Abstract
INTRODUCTION
Laparoscopic cholecystectomy has revolutionised the management of symptomatic gallstones and is increasingly performed as a day-case procedure. The aim of this study was to assess the impact of opioid patient-controlled analgesia (PCA) on elective laparoscopic cholecystectomy.
PATIENTS AND METHODS
In a prospective, non-randomised, observational study, 76 consecutive patients who underwent elective in-patient laparoscopic cholecystectomy were reviewed. Six patients with complicated gall stone disease and four patients who converted from laparoscopic to an open operation were excluded.
RESULTS
Of the 66 remaining in the study group, 25 patients received morphine-PCA and, of these, 9 were fit for discharge. In contrast, 41 patients did not receive PCA and, of these, 27 were fit for discharge (P < 0.05). Median Aldrete score in the PCA group was 16 and in the non-PCA group 18 (P < 0.05). Postoperative nausea and vomiting were more common in patients receiving a morphine-based PCA and with in those with higher anti-emetic requirement (10/25 in PCA and 7/41 non-PCA groups; P < 0.05).
CONCLUSIONS
Routine postoperative opioid PCA prolongs the recovery and in-patient stay following elective laparoscopic cholecystectomy. Its role in postoperative pain management in routine laparoscopic cholecystectomy should be questioned.
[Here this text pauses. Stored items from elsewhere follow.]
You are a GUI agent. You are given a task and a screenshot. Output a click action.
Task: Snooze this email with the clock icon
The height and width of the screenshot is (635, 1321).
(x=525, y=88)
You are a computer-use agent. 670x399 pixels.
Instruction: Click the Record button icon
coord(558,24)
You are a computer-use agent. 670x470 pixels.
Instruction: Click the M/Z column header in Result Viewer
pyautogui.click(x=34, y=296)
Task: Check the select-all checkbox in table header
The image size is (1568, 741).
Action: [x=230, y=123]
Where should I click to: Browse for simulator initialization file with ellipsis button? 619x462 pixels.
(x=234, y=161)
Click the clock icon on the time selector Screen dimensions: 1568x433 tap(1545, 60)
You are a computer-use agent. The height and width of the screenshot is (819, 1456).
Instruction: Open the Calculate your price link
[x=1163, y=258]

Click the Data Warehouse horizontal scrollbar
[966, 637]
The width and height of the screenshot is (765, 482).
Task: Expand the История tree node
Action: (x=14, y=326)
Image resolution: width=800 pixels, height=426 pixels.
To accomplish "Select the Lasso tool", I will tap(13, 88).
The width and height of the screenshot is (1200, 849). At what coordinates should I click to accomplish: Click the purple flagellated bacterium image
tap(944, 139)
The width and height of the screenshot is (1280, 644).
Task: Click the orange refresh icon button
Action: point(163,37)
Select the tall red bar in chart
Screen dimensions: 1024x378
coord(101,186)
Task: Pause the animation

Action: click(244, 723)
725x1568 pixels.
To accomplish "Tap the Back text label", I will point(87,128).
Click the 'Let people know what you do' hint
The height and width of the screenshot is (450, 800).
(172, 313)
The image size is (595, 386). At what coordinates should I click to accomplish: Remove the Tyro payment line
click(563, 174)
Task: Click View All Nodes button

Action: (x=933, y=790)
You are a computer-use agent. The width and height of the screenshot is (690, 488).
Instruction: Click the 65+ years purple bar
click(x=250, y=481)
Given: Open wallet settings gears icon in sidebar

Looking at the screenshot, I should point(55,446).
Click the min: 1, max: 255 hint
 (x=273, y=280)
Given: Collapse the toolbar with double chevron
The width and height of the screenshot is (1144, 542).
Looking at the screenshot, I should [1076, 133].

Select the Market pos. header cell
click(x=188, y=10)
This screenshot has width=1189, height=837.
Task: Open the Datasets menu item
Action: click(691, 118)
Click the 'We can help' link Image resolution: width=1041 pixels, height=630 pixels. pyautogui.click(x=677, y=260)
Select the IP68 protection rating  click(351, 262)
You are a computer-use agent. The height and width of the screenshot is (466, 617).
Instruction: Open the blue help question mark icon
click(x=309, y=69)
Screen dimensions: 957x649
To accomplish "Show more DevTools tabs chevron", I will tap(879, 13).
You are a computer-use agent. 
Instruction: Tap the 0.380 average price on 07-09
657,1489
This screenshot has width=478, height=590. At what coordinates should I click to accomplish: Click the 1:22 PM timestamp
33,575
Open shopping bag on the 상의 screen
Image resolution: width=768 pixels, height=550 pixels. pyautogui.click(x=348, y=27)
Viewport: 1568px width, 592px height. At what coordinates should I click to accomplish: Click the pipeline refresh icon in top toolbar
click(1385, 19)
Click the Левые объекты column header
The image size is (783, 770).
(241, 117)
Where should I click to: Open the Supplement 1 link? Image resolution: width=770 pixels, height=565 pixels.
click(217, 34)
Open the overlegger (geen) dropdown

Keywords: Patient-controlled analgesia, Laparoscopic cholecystectomy, Day-case
Laparoscopic cholecystectomy has received universal acceptance and replaced open cholecystectomy as the gold standard for the management of symptomatic gall stone disease. The advantages of laparoscopic cholecystectomy include less postoperative pain, ambulation within hours of surgery and shorter recovery period.1 With better anaesthetic regimens, pain management and less surgical trauma due to minimal invasive surgery, an increasing number of centres are performing laparoscopic cholecystectomy on a day-case basis. Although opioid patient-controlled analgesia (PCA) is regularly used in open cholecystectomy for postoperative pain management, its role in elective laparoscopic cholecystectomy is not as clearly justified. The aims of our study were: (i) to assess the impact of opioid PCA as a routine postoperative analgesia in elective laparoscopic cholecystectomy patients; and (ii) to study its influence on the speed of recovery and possible discharge of the patient as a day-case.
Patients and Methods
A total of 76 consecutive patients, 63 females and 13 males, median age of 54 years (range, 18–80 years), who underwent elective laparoscopic cholecystectomy in the morning list as in-patients in Torbay Hospital were enrolled in this prospective observational study. The indications for surgery were symptomatic cholelithiasis confirmed by ultrasound without clinical evidence of acute cholecystitis. None of these patients had any other extra procedures such as intra-operative cholangiogram or bile duct exploration. Patients excluded were those with previous extensive abdominal surgery, complicated gall stone disease such as common bile duct stone, obstructive jaundice, and gall stone pancreatitis. In addition, it was decided that patients who were converted to open cholecystectomy would be excluded from the study. Ethical approval for collection of additional data was granted by the local ethics committee. We designed a proforma to collect patient demographics, pre-operative history, physical examination, standardised laboratory and radiological tests, operative findings, postoperative analgesia and complications.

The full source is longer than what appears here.